WHAT YOU NEED TO DO: From the data below, set down exactly the lines between the one holding "Where should I" and the one holding "You are a GUI", inclusive, and no others.

(Collected data entries)
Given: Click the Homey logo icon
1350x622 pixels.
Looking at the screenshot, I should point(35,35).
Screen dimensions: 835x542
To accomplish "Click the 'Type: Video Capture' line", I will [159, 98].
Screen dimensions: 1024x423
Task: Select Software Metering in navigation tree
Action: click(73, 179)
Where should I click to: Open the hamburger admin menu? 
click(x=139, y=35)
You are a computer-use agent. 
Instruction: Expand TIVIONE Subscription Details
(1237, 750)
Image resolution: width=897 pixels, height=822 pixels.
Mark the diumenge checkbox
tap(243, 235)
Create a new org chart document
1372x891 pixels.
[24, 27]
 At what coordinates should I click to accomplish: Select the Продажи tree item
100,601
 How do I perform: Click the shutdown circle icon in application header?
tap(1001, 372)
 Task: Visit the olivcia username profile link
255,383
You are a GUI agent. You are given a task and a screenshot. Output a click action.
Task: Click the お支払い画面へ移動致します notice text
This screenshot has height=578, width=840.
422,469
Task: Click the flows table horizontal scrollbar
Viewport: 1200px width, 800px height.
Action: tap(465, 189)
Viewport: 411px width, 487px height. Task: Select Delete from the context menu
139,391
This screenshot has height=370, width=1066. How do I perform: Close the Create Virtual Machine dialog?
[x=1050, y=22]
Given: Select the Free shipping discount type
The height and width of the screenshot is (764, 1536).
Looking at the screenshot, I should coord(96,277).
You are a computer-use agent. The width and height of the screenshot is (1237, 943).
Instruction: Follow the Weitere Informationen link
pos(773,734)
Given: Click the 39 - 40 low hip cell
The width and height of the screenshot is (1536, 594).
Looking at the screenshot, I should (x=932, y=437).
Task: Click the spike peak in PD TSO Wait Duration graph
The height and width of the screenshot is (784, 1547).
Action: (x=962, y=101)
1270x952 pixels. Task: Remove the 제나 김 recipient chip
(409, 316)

ANSWER AREA:
Where should I click to: Open the hamburger admin menu? 
click(x=139, y=35)
You are a computer-use agent. 
Instruction: Expand TIVIONE Subscription Details
(1237, 750)
Image resolution: width=897 pixels, height=822 pixels.
Mark the diumenge checkbox
tap(243, 235)
Create a new org chart document
1372x891 pixels.
[24, 27]
 At what coordinates should I click to accomplish: Select the Продажи tree item
100,601
 How do I perform: Click the shutdown circle icon in application header?
tap(1001, 372)
 Task: Visit the olivcia username profile link
255,383
You are a GUI agent. You are given a task and a screenshot. Output a click action.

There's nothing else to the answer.